> Problem details
From the rows below, gather each line that contains the string "height" and copy it in full.
Start Data for processing
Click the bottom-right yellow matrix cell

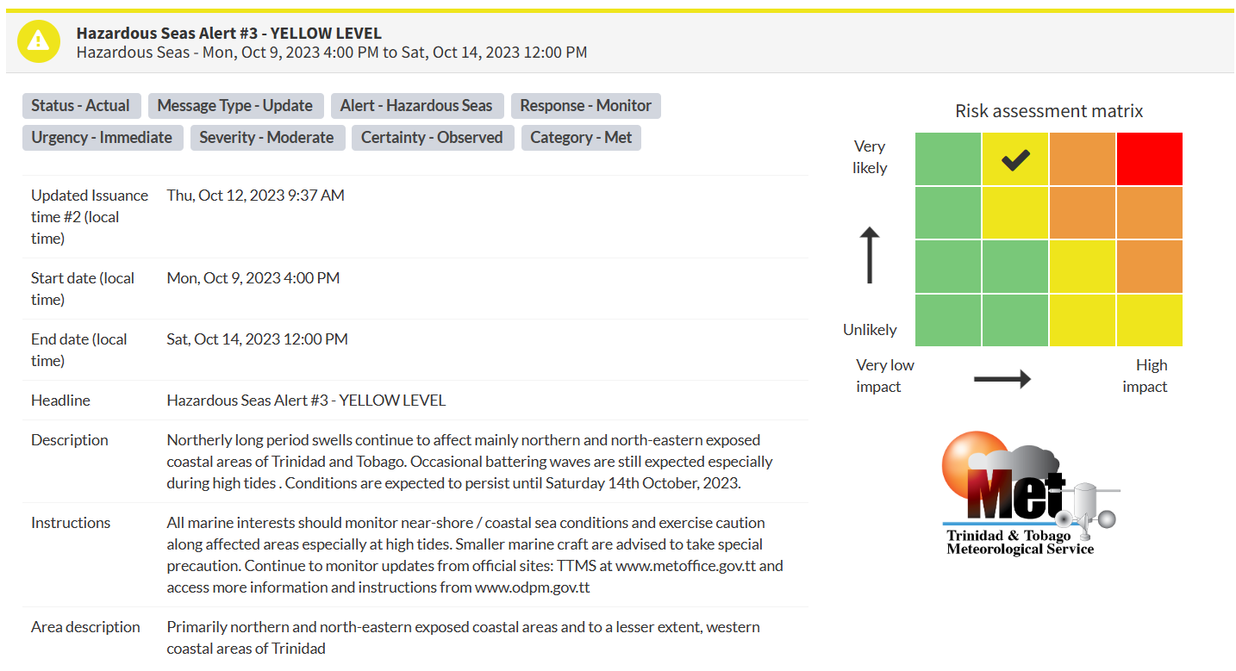pos(1150,320)
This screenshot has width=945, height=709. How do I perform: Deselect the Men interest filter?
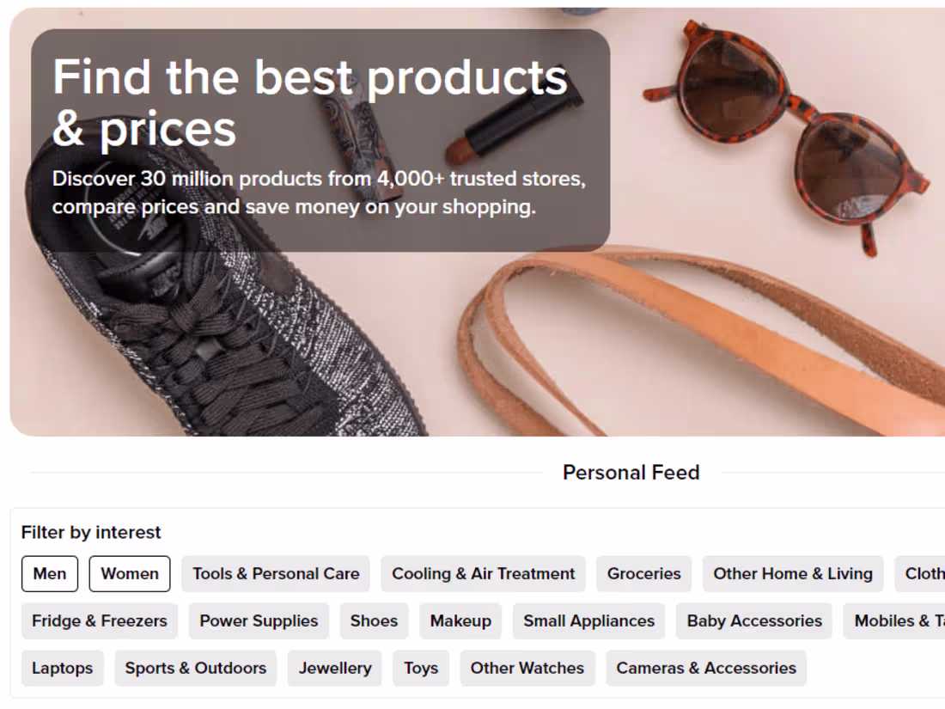pyautogui.click(x=49, y=573)
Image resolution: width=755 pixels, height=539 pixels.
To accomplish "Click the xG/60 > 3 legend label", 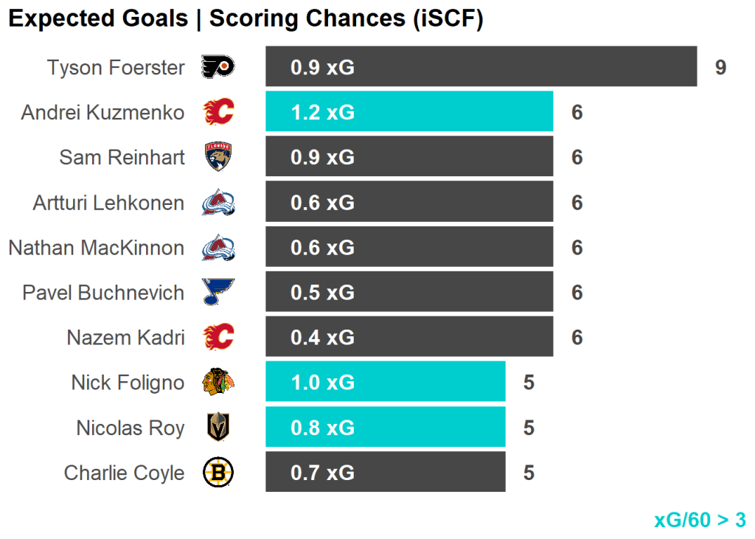I will pos(700,520).
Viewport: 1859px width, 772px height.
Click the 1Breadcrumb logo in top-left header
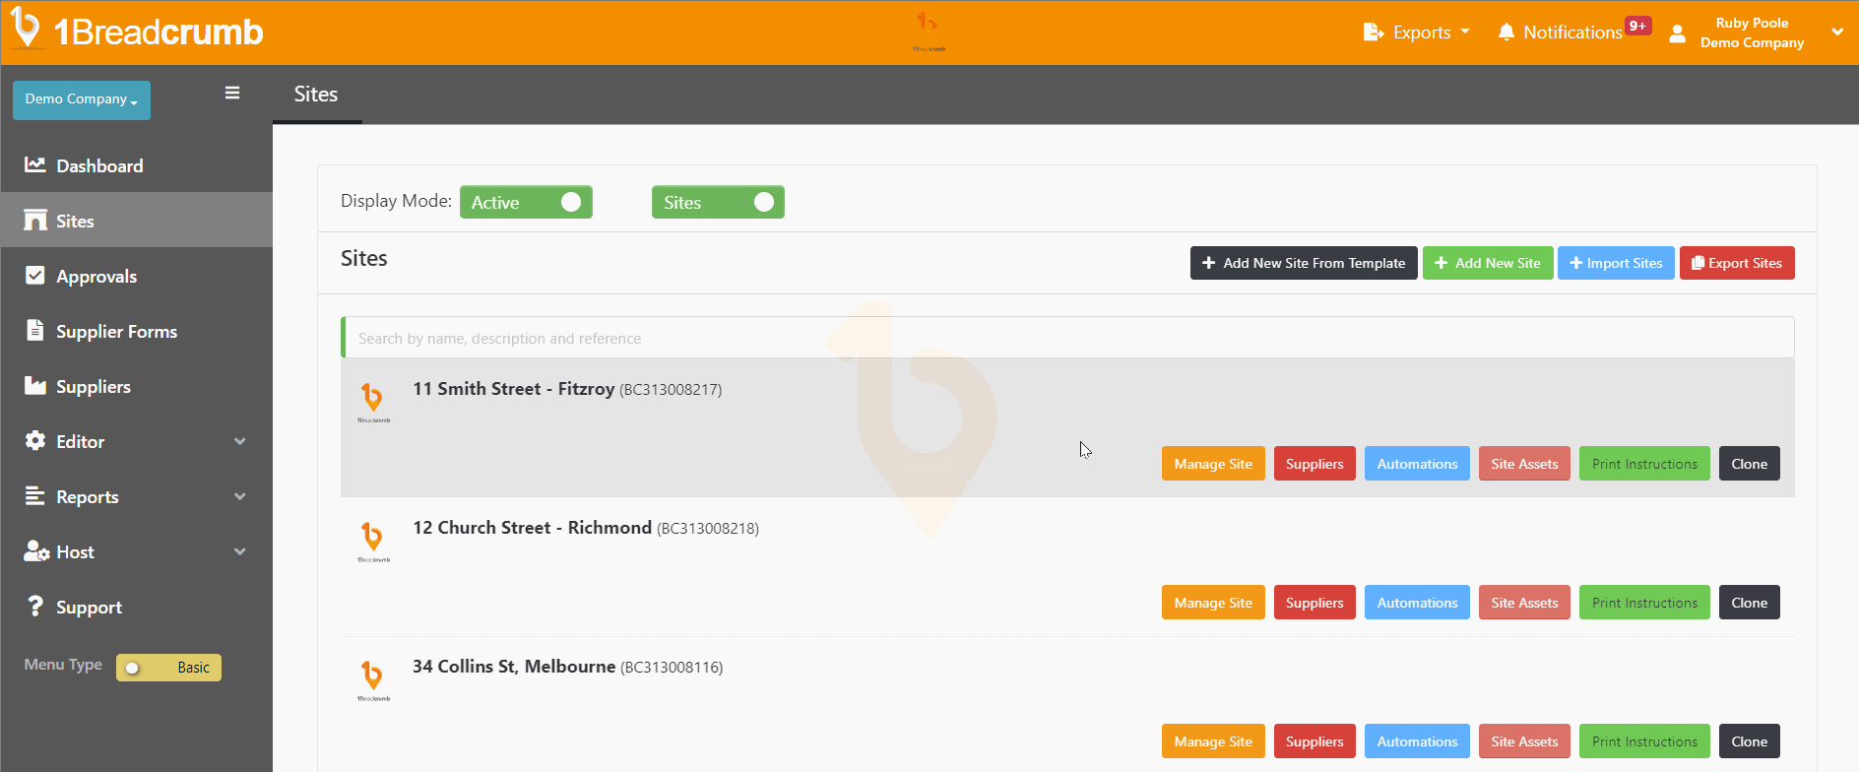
End Data for processing
> Problem solution
This screenshot has width=945, height=709. How do I perform: Deselect the Men interest filter?
Image resolution: width=755 pixels, height=539 pixels.
Viewport: 1859px width, 772px height.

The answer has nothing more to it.